Being a storyteller myself, this is something I can talk about with some experience. I find it interesting that a writer can compose a story that so engrosses the reader that he or she actually forgets they’re reading. How does one achieve this? It’s simple in principle, but very difficult in execution: one allows the reader to create an imaginary world that he or she inhabits so successfully, they become emotionally involved as if it was real, or as if they were in a dream. It's called suspension of disbelief - essential to the success of any story. And I think dreaming is the link, because writing a story is not unlike having a dream, only you consciously interfere with it, and that’s what ‘creating’ is really all about. I could elaborate on this, but this is not the place.

While it seems I’m getting off the track, I made a point in another posting, The Universe’s Interpreters, that the reason films, video and computer games have not made novels extinct (weakened yes, but not yet endangered) is because we can so readily and effortlessly create pictures in our minds. I contend, though I have no scientific evidence, that if we didn’t think in a language, we would think in images. The basis for this contention is that we dream in images and metaphor, and I believe that is our primal language. (Freudian yes, but without referencing Freud.) So much of imagination involves imagery – a point that Searle somehow misses when he discusses intentionality, yet it is obvious. (It occurred to me that Searle had the same aversion to the term that Watson revealed.) Searle does make the point, however, that intentionality can involve desires and beliefs, which, of themselves, can be manifested in sensory form (he gives the examples of hunger and thirst).

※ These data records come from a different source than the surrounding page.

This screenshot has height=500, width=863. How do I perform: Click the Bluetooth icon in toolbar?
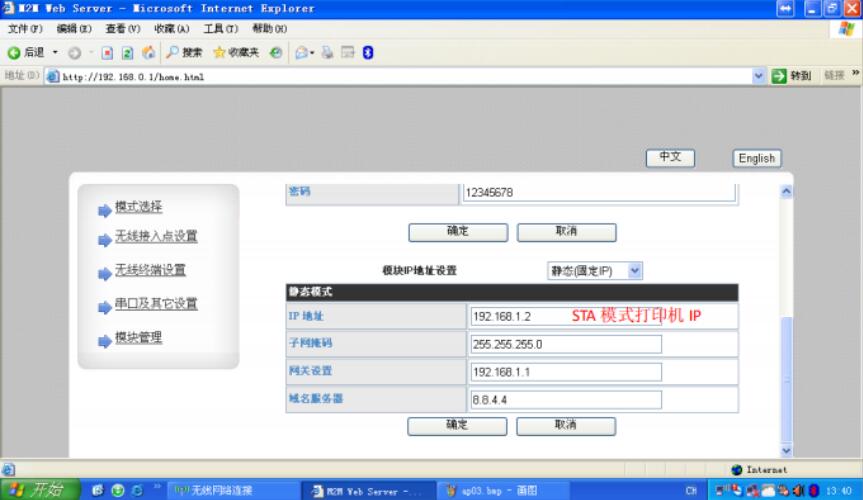click(x=367, y=53)
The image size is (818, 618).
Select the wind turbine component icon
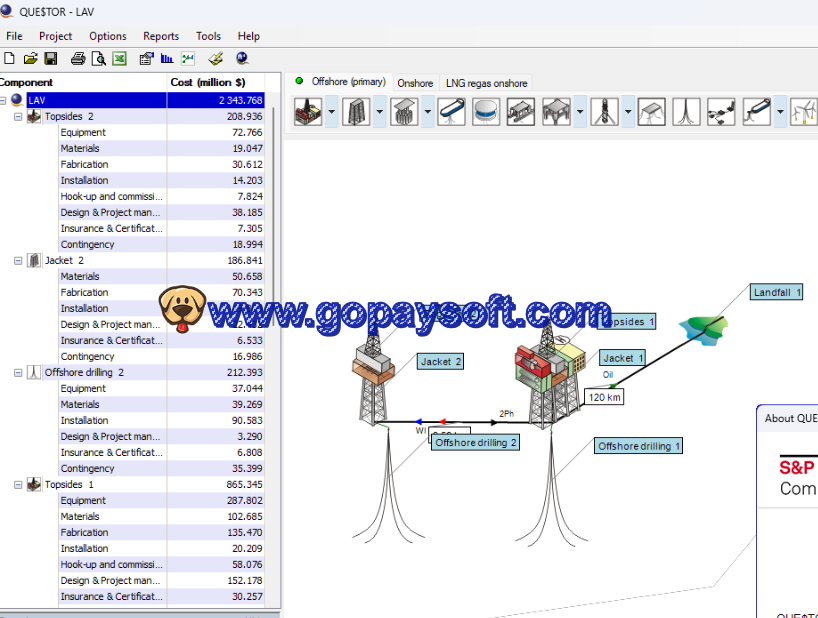click(803, 111)
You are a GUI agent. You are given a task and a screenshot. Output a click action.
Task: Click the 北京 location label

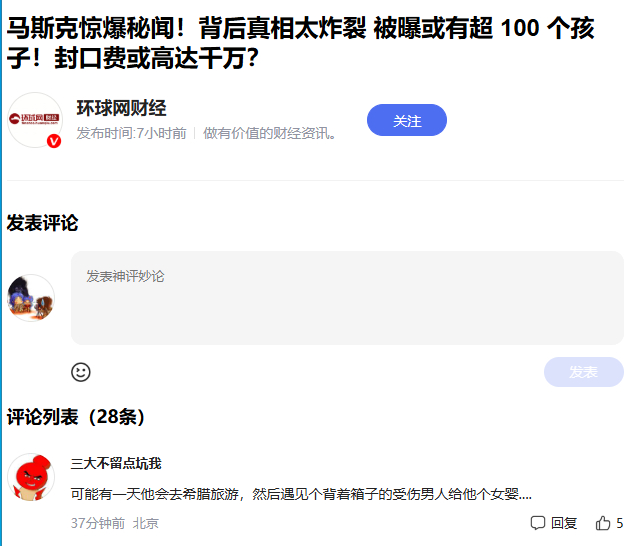click(x=146, y=523)
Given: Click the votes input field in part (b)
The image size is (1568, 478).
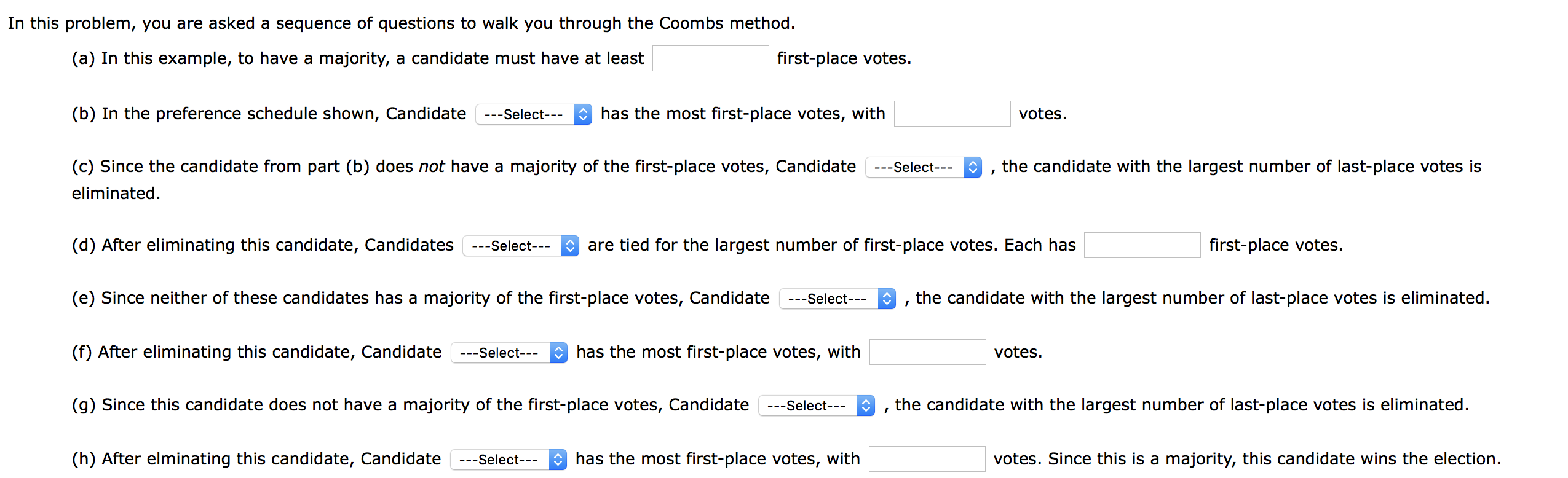Looking at the screenshot, I should (952, 114).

It’s only humans who create art, and it is often proposed that the emergence of art is the first indication of our evolutionary separation from other homo-related species. But imagination, along with the other conscious attributes we have, are not unique to humans, just our ability to exploit them and project them into the external world.

It’s not for nothing that Searle claims the problem of intentionality is as great as the problem of consciousness – I would contend they are manifestations of the same underlying phenomena – as though one is passive and the other active. Searle wrote his book, Mind, in part, to offer explanations for these phenomena (although he added the caveat that he had only scratched the surface), whereas I make no such attempt. That’s not to say that in the future we won’t know more, but I also think that our reductionist approach will find its own limitations – I predict we will uncover more knowledge only to reveal more mysteries, as we have done with quantum mechanics.

However, from this premise, I would say that imagination, or ‘intentionality’ (if I interpret it correctly) is a manifestation of mental activity, and one that we are unlikely to find in a machine, but that’s another topic for another day.